This still leaves quite a bit to be desired, like

• Unnecessary casts to `double` and then back to `int`.
• Non-factored subtraction `(int) d - 1`.

But, most importantly, this is just the code for cell `B23`. It is duplicated entirely for cell `B24`, except for the `\$idx\$` methods. Eliminating this would again require full blown common subexpression elimination.

## Input Tables of Varying Size

What if the lookup table is a repeating section? For the moment, I will not support this. Still, here are my current ideas on it.

In the current implementation of repeating sections where every element is represented by its own sub-computation instance, I see two options:

• Build the arrays used above from the repeating data, then proceed as before. Adds additional arrays, but also caches lookup tables.
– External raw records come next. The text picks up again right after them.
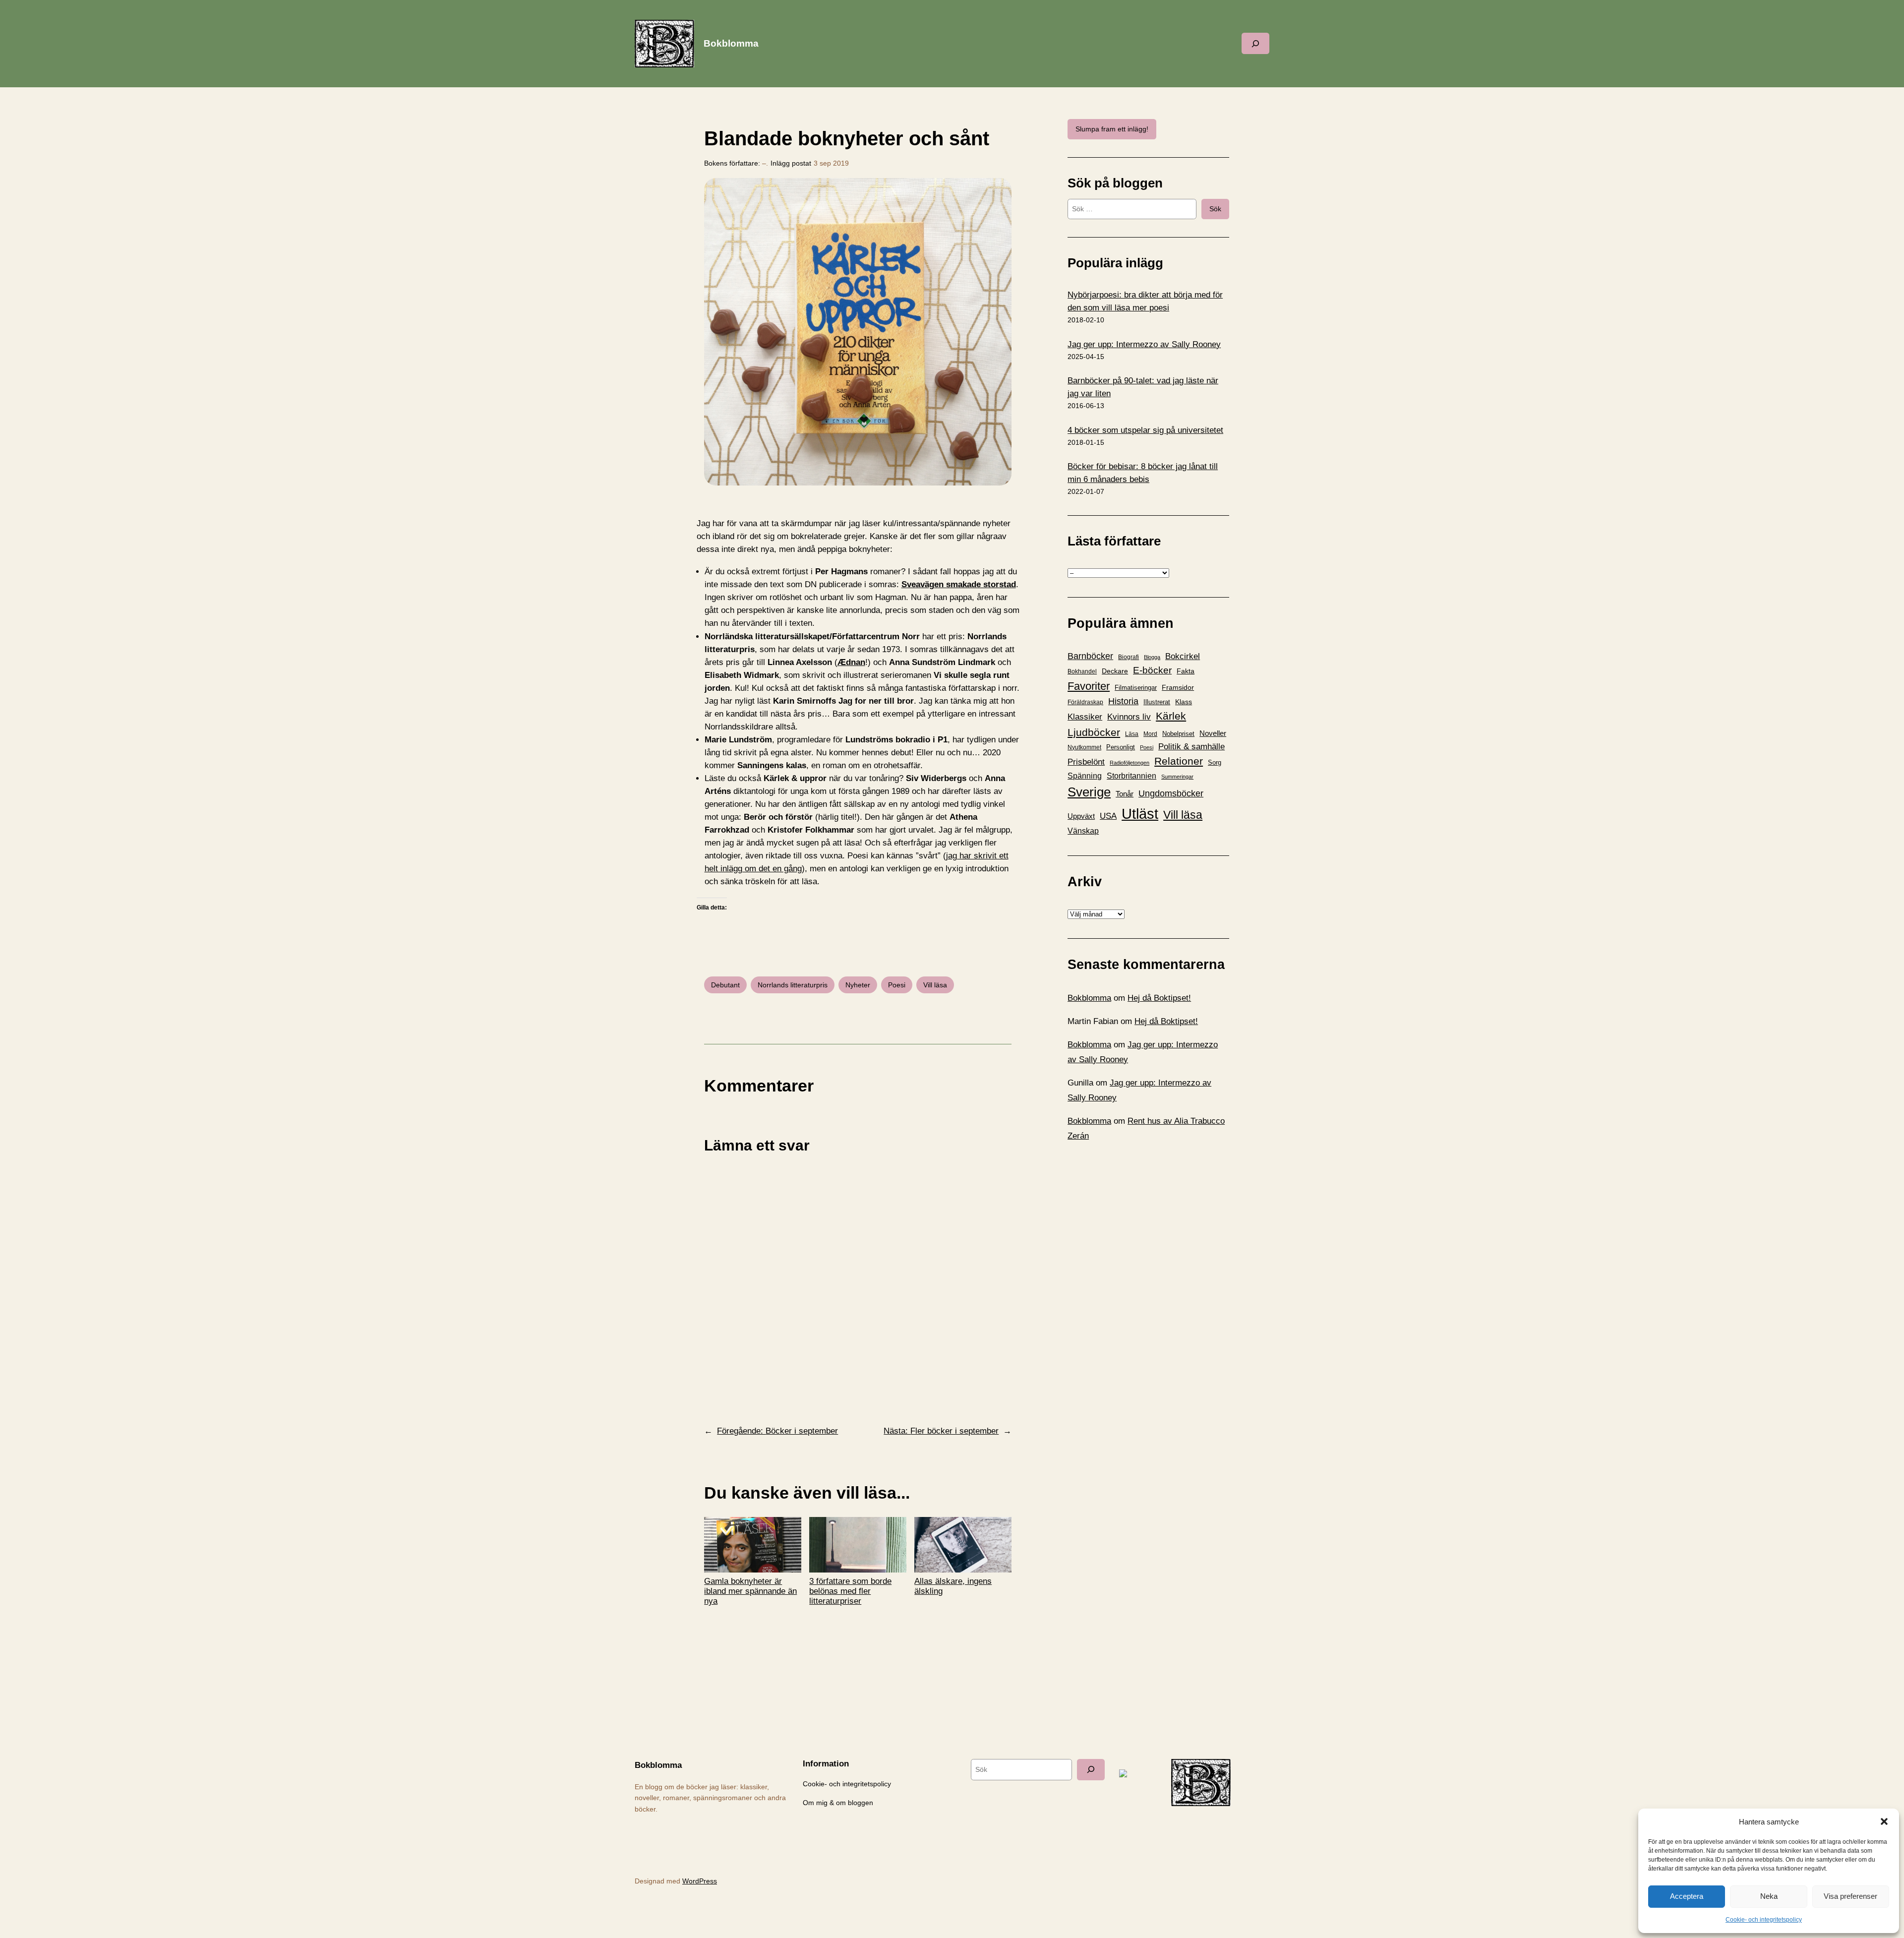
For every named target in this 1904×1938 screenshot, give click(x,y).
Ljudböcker (1094, 732)
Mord (1150, 733)
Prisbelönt (1086, 762)
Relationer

This sounds like a good choice for `MATCH`.
• Generate code that directly works on the internal sub-instance arrays for `MATCH` and `INDEX`. Avoids the additional arrays, but repeatedly evaluates the values touched during lookup. This sounds like a good choice for `INDEX`.

If AFC ever supports memory-efficient forward-only iteration of largish repeating sections, then this would have to change. `MATCH` and `INDEX` would have to sequentially scan the section until the result is found. `LOOKUP` would have to be implemented directly as scanning twice for `MATCH` and then `INDEX` would be silly.